Dies Natalis lecture ‘Microscopy: Discovering invention, inventing discovery’
Following in the footsteps of Antoni Van Leeuwenhoek and his groundbreaking microscope, Bernd Rieger and Sjoerd Stallinga unlocked the current world of microscopy, and showed us which innovations led us there, at the 181st birthday of TU Delft.

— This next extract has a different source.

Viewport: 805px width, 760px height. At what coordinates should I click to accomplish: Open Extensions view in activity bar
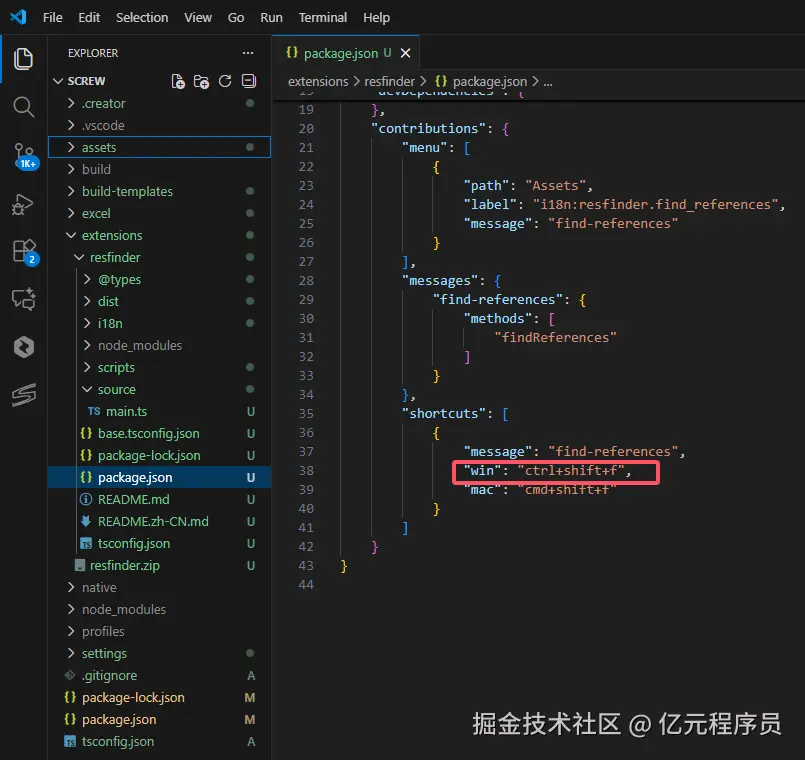coord(23,251)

Thanks to Antoni van Leeuwenhoek, TU Delft is known as the birthplace of microscopy. The modern-day successors of Van Leeuwenhoek have penetrated the barriers of the cell in their search for the biochemical basis of life itself. Using modern optical microscopes, they see molecular interactions far smaller than the wavelength of visible light. The technique was first used in 2006. According to classic physics, this is impossible, but the technique of single molecule localisation microscopy actually transforms a microscope into a nano-scope. At TU Delft, Prof. Bernd Rieger and Prof. Sjoerd Stallinga (Faculty of Applied Sciences) work to make super-resolution microscopy even more precise. It’s no less than astonishing to see that, 350 years after Van Leeuwenhoek, our TU Delft researchers are still further improving the optical microscope. Both researchers gave a lecture during our universities’ 181st Dies Natalis, sharing the latest innovation insights into one of our most known TU Delft innovations: Microscopy.